What’s exciting about social coops is their ability to creatively blend commons-based practices with market activity – without letting market forces dominate the agenda. Moreover, they do not merely "administer services" in the style of a typical nonprofit; social coops are directed and accountable to their members.
“The social co-operative model turns the users of social care into partners, alongside the workforce, with both given an ownership stake in the business and a share in its success,” says Ed Mayo, Secretary General of Co-operatives UK, a British group that promotes the co-operative economy.
Why do social coops work? Clearly there are many factors ranging from enlightened public policies to national cultures and ethical commitments. But the idea of co-production is a powerful engine driving this social institution. As described by two British scholars, Sarah Carr and Catherine Needham:
“The term co-production is increasingly being applied to new types of public service delivery in the UK, including new approaches to adult social care. It refers to active input by people who use service, as well as – or instead of – those who have traditionally provided them. It emphasizes that the people who use services have assets, which can help to improve those services, rather than simply needs which must be met. These assets are not usually financial, but rather are the skills, expertise and mutual support that service users can contribute to public services.”
Needless to say, most markets and government bureaucracies can’t quite get their head around the idea of such participatory “associative democracy” and building alternative institutions that nurture participation. But as Henry Tam of the University of Cambridge explains:
“Inclusive communities are more effective forms of human association because they recognize the intrinsic value of enabling all their citizens/members/stakeholders to interact with each other as equals in deliberating how power is to be exercised by them, to further the good of each and all. This communitarian model builds directly on the development of co-operative thinking through the Owenites and cooperative democrats of the late 19th / early 20th century.”

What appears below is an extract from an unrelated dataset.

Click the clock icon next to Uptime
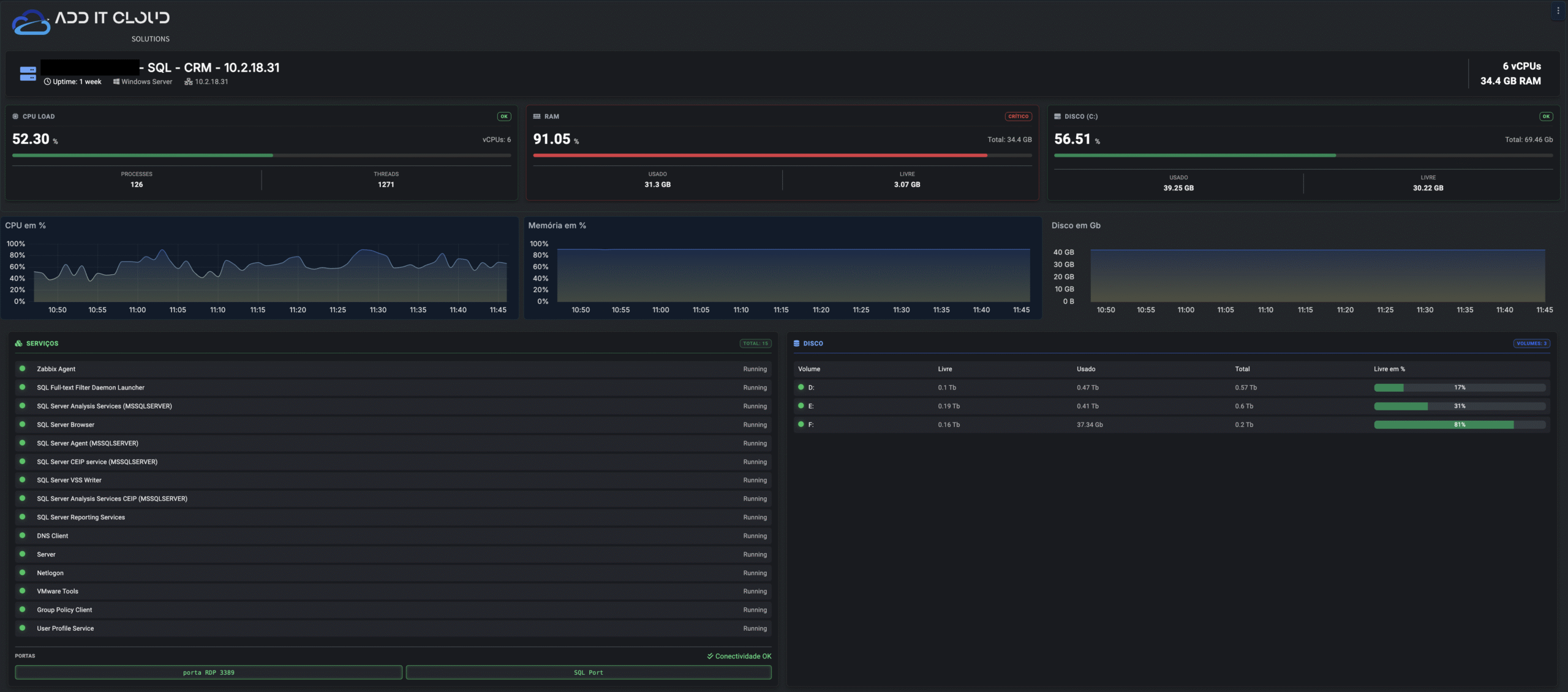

Conaty’s report digs quite deeply into the key organizational, legal and financial challenges in establishing successful social coops – while pointing to available solutions. For example, new sorts of public policies are needed to support social coops as well as new types of financing, such as venture funding and social finance.
Given the role that social coops can play in rebuilding democratic culture while meeting urgent, unmet social needs, much more attention should be paid to the great promise of multi-stakeholder co-operatives. This report provides an important factual analysis for inaugurating a new conversation about an attractive, proven alternative.
Update: The Guardian has just published a solid article outlining the promise of community land trusts for dealing with London's acute shortage of affordable housing.